Biz yaştakiler için 'akarsu' denince Kızılırmak ve Yeşilırmak anlaşılırdı.... Hatta coğrafya derslerinde bu iki akarsuyun debisini bilmeyenlerin pek de geçme şansı yoktu... Nereden doğar, nereleri dolanır, nerede denize kavuşur, hepsini ezbere bilirdik, bilmek mecburiyetindeydik. Gençliğimizde, bir ara Hasan Hüseyin'in Kızılırmak şiiri toplumsal bir marş, bir isyannameydi... Sonra Kızılırmak da Yeşilırmak da hayatımızdan kayboldu.
*** Geçenlerde yolumun düştüğü bir Anadolu kentinde iyice çelimsizleşmiş olan Yeşilırmak ile yeniden göz göze geldik... Çocukluğumun alımlı fettanından eser kalmamıştı... Sanki elden ayaktan düşmüştü... Ara sıra kendi kendime tekrarladığım soru yeniden aklıma düştü: - Bu Yeşilırmak'la, bu Kızılırmak niye hayatımızdan kayboldular? Kız olduğu için sakin Dicle ile delikanlı olduğu için hırçın akan Fırat mı onları bastırdı... Güneydoğu biraz Türkiye, Türkiye biraz Güneydoğu haline geldiği için mi Yeşilırmak unutuldu?
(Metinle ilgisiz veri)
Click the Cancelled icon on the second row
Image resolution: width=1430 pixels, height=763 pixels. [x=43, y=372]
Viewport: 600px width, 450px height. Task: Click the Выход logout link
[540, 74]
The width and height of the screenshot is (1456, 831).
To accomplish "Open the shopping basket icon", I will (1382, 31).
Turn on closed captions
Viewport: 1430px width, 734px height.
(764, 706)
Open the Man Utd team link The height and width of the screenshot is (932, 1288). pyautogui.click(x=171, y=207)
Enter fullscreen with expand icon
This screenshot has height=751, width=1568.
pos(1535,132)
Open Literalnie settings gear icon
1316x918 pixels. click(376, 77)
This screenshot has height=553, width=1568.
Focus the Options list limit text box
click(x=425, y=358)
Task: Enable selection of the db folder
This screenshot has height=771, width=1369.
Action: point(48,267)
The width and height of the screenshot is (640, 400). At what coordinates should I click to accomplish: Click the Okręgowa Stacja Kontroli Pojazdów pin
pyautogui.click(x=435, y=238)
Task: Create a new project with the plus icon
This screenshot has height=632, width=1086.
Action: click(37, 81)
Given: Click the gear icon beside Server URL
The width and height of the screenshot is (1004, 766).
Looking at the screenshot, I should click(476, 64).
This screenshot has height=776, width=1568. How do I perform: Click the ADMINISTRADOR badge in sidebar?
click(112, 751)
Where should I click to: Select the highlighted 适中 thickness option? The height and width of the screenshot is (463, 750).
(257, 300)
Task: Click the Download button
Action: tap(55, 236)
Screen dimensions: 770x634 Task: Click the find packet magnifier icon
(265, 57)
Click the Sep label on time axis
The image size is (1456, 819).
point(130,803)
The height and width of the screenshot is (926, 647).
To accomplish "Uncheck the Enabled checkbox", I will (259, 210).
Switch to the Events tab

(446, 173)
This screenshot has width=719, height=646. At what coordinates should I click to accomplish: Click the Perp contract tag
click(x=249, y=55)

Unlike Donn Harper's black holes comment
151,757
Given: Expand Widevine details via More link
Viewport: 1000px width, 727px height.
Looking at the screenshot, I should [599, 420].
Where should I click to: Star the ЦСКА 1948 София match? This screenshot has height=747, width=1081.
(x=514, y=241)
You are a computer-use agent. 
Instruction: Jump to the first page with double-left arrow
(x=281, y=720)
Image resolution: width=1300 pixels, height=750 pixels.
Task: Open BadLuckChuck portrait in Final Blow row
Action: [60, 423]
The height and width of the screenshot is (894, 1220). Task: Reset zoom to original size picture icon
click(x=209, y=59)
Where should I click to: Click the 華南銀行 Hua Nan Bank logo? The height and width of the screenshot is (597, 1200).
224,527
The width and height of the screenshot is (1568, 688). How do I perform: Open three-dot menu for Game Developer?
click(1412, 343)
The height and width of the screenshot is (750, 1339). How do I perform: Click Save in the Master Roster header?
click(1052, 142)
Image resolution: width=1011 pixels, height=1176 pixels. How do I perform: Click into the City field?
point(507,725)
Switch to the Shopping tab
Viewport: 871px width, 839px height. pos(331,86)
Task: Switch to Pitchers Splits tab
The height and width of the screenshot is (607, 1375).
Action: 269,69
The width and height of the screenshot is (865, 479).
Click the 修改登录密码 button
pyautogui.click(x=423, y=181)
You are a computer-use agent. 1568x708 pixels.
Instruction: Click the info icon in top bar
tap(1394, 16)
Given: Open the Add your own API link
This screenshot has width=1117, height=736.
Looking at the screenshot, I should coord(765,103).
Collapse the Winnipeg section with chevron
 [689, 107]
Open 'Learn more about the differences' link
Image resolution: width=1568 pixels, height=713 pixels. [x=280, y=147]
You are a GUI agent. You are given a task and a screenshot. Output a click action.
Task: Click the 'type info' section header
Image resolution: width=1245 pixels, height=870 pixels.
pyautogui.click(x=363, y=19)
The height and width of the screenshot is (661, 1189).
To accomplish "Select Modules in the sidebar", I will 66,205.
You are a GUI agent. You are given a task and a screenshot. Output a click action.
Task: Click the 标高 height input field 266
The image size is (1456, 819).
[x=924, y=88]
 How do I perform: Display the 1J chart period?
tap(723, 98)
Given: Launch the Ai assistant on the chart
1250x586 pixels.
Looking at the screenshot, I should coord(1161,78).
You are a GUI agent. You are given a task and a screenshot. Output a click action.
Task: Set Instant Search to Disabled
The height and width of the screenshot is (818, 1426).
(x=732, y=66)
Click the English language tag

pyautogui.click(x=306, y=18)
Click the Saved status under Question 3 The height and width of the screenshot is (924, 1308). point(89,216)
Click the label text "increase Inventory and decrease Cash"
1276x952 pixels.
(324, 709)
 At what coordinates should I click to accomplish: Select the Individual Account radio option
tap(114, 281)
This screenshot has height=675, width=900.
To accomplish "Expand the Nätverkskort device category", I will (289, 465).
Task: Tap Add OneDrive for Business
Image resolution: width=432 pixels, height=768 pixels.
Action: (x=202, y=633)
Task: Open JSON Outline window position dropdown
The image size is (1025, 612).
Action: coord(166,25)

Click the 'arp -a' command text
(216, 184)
*** Kanatları, kolları bulunduğu yere sığmayan dostlarımdan biri olan Bafra'lı Hamit Genç'in son girişimi, sorumu yanıtladı... Samsun'un Bafra ilçesinde tek başına eşsiz bir sivil toplum örgütü gibi çalışan hiperaktif Hamit Genç, Kızılırmak'a dökülen kimyasal atıklar için bayrak açmıştı. Türkiye'nin toplam yeraltı ve yerüstü debisi Tuna nehrinin ancak yarısı ediyor... Hem su yoksulu olup, hem de Genç'in deyişiyle Kızılırmak'ı 'atık boru hattı' olarak kullanmak bir cinayetti... Halbuki Kızılırmak Türkiye'nin en uzun nehridir... Halbuki Kızılırmak sekiz ilden süzüle süzüle denize ulaşır... Halbuki Kızılırmak... Hamit Genç, bilgi edinme yasasından yararlanarak, Kızılırmak'ın coşkusunu kezzaplayanların kimler olduğunun peşine düşmüş... Kim değil ki... Geçtiği sekiz havzadaki tüm sanayi işletmeleri... Devlet Su İşleri, taammüden ırmak öldürme konusunda en ağır suçlu olarak da Makine Kimya Endüstri Kurumu'nu işaret etmekte... Kirletilen Yukarı Kızılırmak... Kirletilen Orta Kızılırmak... Ölerek denize ulaşan Aşağı Kızılırmak... Ağır çekim bir cinayet filmi gibi...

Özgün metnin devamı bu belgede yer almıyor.